Their world was just so foreign to me that I never felt like I was standing on solid ground.

I understood that, had learned to accept it.

” She smiled when he took her hand in his.

“But I was so ecstatic to be pregnant and I felt so lucky, so blessed. It just felt so right.” Her smile turned sad.

“Maybe I was a bit na?ve. I thought such a blessing could maybe bring us together. That they might like the idea of being grandparents.” She looked at him, taking comfort in the sympathy she could see in his eyes.

“My father told me to have an abortion.”

The sympathy turned to anger in flash. “What the fuck?”
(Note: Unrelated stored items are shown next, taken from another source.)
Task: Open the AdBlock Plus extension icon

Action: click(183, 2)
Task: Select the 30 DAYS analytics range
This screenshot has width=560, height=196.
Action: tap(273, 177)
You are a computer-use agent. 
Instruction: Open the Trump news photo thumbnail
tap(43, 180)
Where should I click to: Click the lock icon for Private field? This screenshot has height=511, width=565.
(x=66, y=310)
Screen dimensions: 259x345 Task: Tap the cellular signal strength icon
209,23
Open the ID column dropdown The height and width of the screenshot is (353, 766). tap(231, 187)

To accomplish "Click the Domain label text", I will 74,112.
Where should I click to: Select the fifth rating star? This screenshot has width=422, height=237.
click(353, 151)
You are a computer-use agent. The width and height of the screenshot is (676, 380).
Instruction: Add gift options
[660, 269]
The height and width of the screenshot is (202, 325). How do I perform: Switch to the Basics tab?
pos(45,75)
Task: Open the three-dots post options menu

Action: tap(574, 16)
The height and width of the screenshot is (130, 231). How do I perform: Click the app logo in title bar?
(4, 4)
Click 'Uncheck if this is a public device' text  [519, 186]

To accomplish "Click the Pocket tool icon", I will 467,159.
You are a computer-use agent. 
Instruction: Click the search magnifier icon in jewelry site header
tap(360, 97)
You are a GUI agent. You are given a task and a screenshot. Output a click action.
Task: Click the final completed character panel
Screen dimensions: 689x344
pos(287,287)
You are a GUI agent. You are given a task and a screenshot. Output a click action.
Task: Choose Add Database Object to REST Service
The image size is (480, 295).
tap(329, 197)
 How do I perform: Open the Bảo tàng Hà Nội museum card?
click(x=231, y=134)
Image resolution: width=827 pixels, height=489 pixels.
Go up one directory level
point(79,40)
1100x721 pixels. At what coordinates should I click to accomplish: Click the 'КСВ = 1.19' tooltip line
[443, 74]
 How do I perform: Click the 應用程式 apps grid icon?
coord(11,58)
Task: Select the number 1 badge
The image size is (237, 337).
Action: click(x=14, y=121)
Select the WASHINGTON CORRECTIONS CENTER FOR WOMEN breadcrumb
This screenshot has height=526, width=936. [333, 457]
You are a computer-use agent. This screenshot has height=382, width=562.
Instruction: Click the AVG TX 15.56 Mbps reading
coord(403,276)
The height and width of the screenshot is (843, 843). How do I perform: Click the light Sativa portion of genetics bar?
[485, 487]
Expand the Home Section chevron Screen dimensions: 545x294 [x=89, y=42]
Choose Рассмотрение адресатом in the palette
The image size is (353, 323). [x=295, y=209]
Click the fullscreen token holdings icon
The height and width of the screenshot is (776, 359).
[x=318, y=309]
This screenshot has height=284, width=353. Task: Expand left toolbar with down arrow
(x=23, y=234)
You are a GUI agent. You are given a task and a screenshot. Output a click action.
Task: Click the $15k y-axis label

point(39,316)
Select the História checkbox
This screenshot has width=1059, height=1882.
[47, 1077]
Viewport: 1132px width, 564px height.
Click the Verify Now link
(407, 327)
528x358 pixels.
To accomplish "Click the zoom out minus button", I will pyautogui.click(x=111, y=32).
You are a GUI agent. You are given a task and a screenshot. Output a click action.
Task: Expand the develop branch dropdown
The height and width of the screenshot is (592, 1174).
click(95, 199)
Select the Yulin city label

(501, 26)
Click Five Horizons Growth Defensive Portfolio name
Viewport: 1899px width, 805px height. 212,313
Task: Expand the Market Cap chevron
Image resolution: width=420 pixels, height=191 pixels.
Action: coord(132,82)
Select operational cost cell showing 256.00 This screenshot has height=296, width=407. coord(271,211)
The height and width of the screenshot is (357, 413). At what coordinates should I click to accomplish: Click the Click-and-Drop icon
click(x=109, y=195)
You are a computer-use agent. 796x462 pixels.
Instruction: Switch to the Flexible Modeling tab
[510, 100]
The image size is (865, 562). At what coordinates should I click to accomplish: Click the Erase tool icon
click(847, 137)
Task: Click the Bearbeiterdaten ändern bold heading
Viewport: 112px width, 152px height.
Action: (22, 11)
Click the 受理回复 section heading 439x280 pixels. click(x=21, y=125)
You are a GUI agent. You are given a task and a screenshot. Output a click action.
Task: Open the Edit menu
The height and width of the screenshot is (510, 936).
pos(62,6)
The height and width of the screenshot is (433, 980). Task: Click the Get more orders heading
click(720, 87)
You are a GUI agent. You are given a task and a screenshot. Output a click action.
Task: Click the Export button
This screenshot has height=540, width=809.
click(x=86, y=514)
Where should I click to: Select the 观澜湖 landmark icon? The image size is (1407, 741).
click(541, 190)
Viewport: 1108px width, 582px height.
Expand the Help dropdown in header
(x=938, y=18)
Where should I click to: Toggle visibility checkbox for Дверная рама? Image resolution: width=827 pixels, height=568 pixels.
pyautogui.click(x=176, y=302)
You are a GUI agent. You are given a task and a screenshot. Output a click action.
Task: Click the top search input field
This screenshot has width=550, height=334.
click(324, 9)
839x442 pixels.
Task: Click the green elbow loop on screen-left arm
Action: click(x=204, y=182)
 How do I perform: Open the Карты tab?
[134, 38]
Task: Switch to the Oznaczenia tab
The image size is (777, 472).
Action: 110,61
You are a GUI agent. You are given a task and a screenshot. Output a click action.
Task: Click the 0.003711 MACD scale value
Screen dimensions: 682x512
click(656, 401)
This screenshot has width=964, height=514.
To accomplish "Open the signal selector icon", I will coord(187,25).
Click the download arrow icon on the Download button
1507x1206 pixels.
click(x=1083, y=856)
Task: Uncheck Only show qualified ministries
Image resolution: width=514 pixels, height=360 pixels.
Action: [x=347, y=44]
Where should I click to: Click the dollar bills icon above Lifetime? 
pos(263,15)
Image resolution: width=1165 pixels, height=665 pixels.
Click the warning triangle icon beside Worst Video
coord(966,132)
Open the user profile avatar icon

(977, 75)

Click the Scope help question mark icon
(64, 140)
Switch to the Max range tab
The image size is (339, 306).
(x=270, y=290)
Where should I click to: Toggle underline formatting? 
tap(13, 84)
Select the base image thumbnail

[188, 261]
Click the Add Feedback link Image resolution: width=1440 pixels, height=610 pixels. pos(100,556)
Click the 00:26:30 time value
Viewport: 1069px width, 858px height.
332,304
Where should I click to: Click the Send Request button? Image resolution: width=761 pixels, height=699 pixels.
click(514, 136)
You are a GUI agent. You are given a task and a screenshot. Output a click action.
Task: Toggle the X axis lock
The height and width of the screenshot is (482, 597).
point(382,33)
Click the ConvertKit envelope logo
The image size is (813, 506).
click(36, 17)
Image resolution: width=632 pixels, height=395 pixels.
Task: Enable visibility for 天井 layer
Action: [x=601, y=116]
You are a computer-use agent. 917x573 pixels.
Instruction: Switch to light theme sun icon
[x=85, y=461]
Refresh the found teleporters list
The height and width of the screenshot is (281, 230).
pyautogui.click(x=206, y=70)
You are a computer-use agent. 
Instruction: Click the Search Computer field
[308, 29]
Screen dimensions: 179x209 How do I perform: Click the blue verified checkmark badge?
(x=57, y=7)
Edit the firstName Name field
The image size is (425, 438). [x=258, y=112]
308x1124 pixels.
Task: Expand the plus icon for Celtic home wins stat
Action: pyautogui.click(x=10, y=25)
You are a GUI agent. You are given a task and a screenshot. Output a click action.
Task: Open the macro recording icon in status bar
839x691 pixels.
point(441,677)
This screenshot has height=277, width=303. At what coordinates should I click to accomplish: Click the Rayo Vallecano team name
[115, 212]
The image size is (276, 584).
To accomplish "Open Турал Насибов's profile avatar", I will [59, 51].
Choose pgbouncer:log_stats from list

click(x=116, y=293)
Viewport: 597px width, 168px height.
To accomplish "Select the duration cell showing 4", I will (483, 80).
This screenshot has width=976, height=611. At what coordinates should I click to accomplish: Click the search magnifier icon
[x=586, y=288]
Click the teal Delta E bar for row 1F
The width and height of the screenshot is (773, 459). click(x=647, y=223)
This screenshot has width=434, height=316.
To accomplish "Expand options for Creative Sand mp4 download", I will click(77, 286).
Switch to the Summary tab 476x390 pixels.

“I know. That was it for me. The final dealbreaker. It wasn’t like, oh, you’re stuck in an awkward situation, we’ll support any decision you make.

It was, how would this look to their friends?

How would it affect their business? Their useless, hippy, artist daughter is now a single Mum.

Typical. Then my sister said I’d done it on purpose, just to upset everyone and my Mum agreed.

” She lifted his hand to her lips, pressing a kiss to his palm, trying to sooth him.

“I rang Nana straight away, distraught. She was on the next plane to Melbourne, God love her. She tore strips off my parents, threatened to stab my sister with a fork at one point and told them all they were dead to her.” She smiled, feeling lighter and easier at the memory.

“But she looked after me, as well. That’s when we hatched the plan for me to have the baby in Byron Bay.

She flew home to get everything ready for me and the rest is history. ”

“Juniper, that’s just so awful.”

“It is, isn’t it? What a pack of arseholes.”

“So, after all that, if they did want to see Billy, you’d let them?”

“Maybe not. You never know the answers to those sorts of questions until you’re actually presented with them. Anyway, enough of that. It’s too grim.”

She moved to lay her head on his shoulder, but he stopped her, tilting her head up with a finger under her chin. He leaned in to kiss her and she put her hand on his chest. “Hey.”

“Hey, what? No hanky panky. Just necking.”